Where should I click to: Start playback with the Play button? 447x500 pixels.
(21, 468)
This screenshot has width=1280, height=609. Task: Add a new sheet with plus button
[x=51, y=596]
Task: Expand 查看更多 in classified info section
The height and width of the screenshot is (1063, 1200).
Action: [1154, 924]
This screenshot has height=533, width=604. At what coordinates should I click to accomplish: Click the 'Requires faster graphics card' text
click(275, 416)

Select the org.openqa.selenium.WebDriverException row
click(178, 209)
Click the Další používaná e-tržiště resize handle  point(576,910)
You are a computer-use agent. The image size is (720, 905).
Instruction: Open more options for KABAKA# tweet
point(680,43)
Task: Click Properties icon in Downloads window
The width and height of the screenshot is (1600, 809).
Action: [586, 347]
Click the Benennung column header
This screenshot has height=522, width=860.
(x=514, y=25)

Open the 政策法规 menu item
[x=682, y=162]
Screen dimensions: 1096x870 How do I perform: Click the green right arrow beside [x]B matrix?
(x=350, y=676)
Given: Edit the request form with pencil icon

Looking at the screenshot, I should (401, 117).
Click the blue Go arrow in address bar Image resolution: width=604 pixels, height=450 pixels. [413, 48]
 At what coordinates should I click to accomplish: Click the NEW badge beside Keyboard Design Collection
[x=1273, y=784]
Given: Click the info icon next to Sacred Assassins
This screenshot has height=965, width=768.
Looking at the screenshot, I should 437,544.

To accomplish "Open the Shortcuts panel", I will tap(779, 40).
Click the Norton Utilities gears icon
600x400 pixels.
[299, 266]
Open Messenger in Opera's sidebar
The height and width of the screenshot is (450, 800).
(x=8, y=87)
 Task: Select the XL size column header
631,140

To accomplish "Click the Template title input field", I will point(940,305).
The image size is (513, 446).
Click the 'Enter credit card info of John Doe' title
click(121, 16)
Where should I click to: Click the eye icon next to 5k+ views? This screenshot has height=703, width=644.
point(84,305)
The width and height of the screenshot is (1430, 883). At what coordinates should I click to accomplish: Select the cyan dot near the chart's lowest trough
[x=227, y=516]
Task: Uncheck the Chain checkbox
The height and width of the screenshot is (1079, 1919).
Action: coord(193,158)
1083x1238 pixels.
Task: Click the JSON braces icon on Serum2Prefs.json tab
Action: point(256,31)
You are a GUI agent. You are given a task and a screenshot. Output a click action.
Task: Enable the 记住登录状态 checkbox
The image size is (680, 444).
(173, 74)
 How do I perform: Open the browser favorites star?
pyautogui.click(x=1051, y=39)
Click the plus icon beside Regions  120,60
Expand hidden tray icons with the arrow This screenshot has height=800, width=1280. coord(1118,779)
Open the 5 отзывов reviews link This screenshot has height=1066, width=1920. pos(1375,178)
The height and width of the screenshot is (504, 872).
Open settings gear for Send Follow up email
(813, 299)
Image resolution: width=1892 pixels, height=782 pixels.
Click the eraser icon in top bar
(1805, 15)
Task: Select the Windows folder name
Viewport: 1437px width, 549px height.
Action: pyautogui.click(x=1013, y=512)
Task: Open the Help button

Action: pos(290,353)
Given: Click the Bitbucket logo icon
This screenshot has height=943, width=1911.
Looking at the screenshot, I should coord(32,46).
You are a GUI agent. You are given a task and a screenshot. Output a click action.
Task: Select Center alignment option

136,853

○ ○ ○

The problem: Find the word "resolution" in the entries above, then copy each line that holds it.

Result of this task:
Click the blue Go arrow in address bar Image resolution: width=604 pixels, height=450 pixels. [413, 48]
Image resolution: width=1892 pixels, height=782 pixels.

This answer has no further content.